On Race and Sexuality

I didn’t even need a new post in order to have another response to Heathen Republican. This time, I want to focus on a point he attempted to make in his post regarding race and sexuality, because I think it’s an important idea to address.

First, a quote, to sort of illustrate the issue I’m discussing here:

The left likes to compare the same-sex marriage debate as equivalent to racial discrimination in the past, but that’s a false analogy and an insult to blacks. There are no gay/straight restrooms; no gay/straight drinking fountains; no gay/straight lunch counters; gays are not required to sit in the back of the bus; gays are allowed to vote; gays are not subject to segregation; and gays have never been enslaved.

I’m not sure people “equate” it, so much as people compare the two, finding analogies and connections which may help an individual see something in a different light. There are plenty of people who are openly hostile or uncomfortable with homosexuality, and the black community in particular is notoriously unfriendly to gay people (owing largely to the increased religiosity of black people).

But is there even a comparison? HR thinks not, and lists very specific criteria for prejudice: gay people don’t have special restrooms, drinking fountains, lunch counters, or bus seating. Gay people never had to fight for the right to vote, they were not enslaved, and they were supposedly never segregated (just treated differently in a systematic and legal sense).

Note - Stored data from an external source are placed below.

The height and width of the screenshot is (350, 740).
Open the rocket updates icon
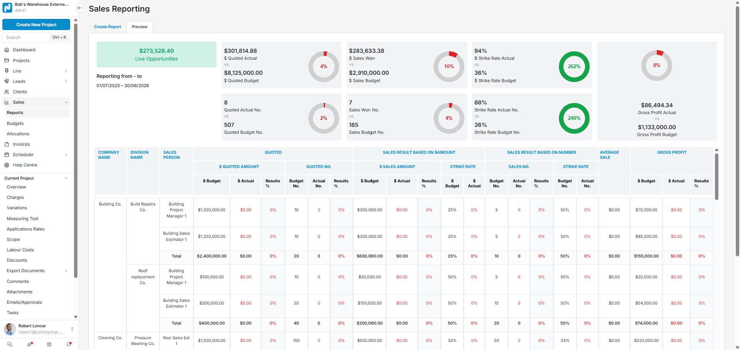point(30,344)
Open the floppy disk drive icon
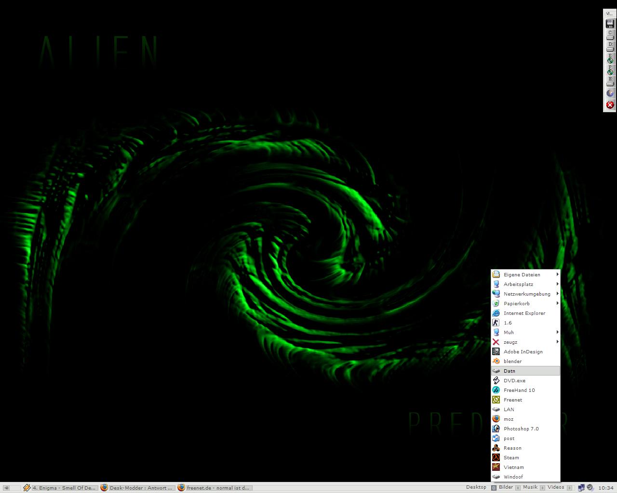 pyautogui.click(x=610, y=24)
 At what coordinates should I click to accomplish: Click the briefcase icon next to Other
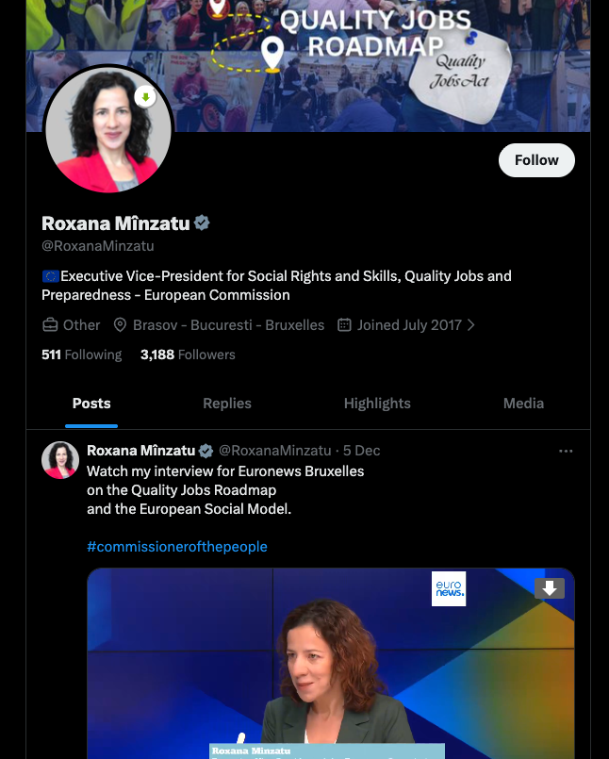pyautogui.click(x=50, y=324)
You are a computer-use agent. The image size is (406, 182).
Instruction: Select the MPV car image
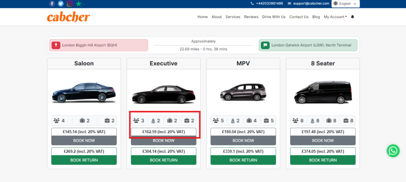(x=243, y=92)
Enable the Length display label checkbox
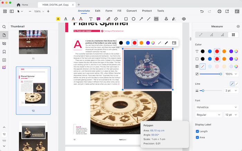 pyautogui.click(x=197, y=131)
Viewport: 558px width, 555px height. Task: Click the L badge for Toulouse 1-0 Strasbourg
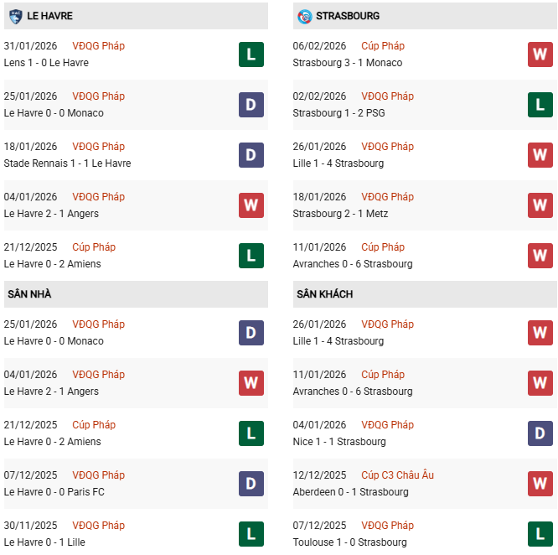[x=540, y=534]
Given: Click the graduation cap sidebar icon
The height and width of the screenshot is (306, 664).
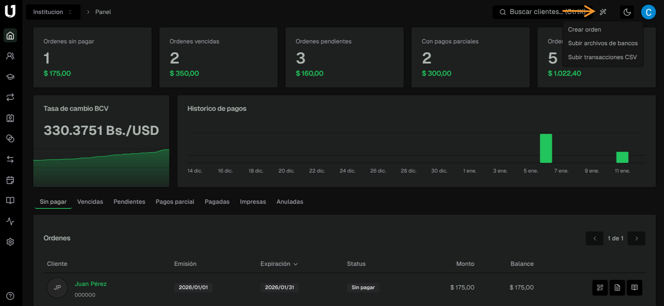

Personally, I think prejudice has a larger definition that this.

So, I decided to compile my own list, only in the reverse. Being black was not diagnosed as a disease as recently as 1973. Kids are not sent by their parents to camps in order to have the black prayed (or beaten or electrically shocked) out of them. Black people aren’t kicked out of the Boy Scouts. Being black won’t disqualify you from adopting children with many agencies.

But wait, there’s more. There has been a black president. And black people could legally have sex before a 2003 Supreme Court ruling, which finally struck down sodomy laws which are still on the books in several US states. But most importantly, gay people aren’t born to gay parents in a gay community that makes them feel like they belong.

You really cannot quantify what it must be like to be born different in that way. While gay and black people also suffer from a lack of public role models, gay people are at a decided disadvantage in the personal realm. Even church, the one social network that supposedly takes in the victimized (and the one which many minorities fall back on), will endlessly judge the gay individual.

Black people also enjoy legal protection gay people do not. The Civil Rights Act of 1964 does not cover sexual orientation, and this is part of why is has remained legal to discriminate against gay individuals, most notably in the US military. Still, any business can choose to fire an individual solely for being gay without fear of violating that individual’s constitutionally protected rights, because sexual orientation is not constitutionally protected.

But ultimately, it’s not a dick measuring contest between black people and gay people (picture that image…).

I have no interest in proving black people have it worse than gay people, or vice versa. There is no need for an equivalency. Each is in a unique situation, though they share the characteristic of being in unenviable positions, both historically and under the current status quo. It’s not about discussing which I would rather be or which has it worse, because those who are simply are, and they can’t change it.

They do share similar experiences. Both black people and gay people have been banned from getting legally married (though we rectified that for black people), both have had the Bible used to justify ill treatment, and both get blamed for AIDS. And both black people and gay people are known for dancing well.

I don’t know how to close, but I have one more thing I want to say to HR and people like HR, who feel there’s hostility from the left. When you actively oppose people being treated equally… it pisses people off. I see so much whining about how mean the left is while reading right-leaning blogs, as if words carry any sort of real consequences outside of the delicate psyches of our poor, thin-skinned right-wing friends.

If you want to legally complicate the lives of others, don’t act surprised and appalled when you get criticized. You’re certainly entitled to complain about being criticized for being a bigot, but it makes you appear to be a whiney, privileged bigot. “Oh poor me, some fags who can’t get married and start a family because of people like me are saying rude things. The nerve!” What a victim…

I mean, talk about a false equivalency. If you think gay people don’t have it as bad as black people, then I have news for you: us white males definitely don’t have it as bad as gay people or black people, and yet we complain just as much. At least I complain on behalf of other people, because I can plainly see I’m doing fine.

And yet, nothing elicits a loud response from a right-winger like seeing other people happy (or possibly made happy). I’m fairly certain these right-wingers only experience joy when seeing other people miserable. Is it just me, or are conservatives not content with their own accomplishments, but instead require schadenfreude from witnessing the struggles of others?